## The task
Please output as a JSON list of strings every line from the one containing "Given: Click the Home icon beside Animate" down to the one containing "click(1673, 1177)", one string per line, leaving out blank lines.

## Information provided
========================================================================

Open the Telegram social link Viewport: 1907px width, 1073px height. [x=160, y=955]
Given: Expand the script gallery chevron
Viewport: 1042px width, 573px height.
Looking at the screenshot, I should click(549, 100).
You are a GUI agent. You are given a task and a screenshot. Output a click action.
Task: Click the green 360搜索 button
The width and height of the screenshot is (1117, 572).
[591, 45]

========================================================================

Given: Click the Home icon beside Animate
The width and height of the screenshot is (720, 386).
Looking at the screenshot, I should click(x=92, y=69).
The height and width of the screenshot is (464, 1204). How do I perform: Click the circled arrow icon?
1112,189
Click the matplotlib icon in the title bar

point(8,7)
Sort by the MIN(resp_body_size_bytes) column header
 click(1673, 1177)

========================================================================

## Task output
[
  "Given: Click the Home icon beside Animate",
  "The width and height of the screenshot is (720, 386).",
  "Looking at the screenshot, I should click(x=92, y=69).",
  "The height and width of the screenshot is (464, 1204). How do I perform: Click the circled arrow icon?",
  "1112,189",
  "Click the matplotlib icon in the title bar",
  "point(8,7)",
  "Sort by the MIN(resp_body_size_bytes) column header",
  " click(1673, 1177)"
]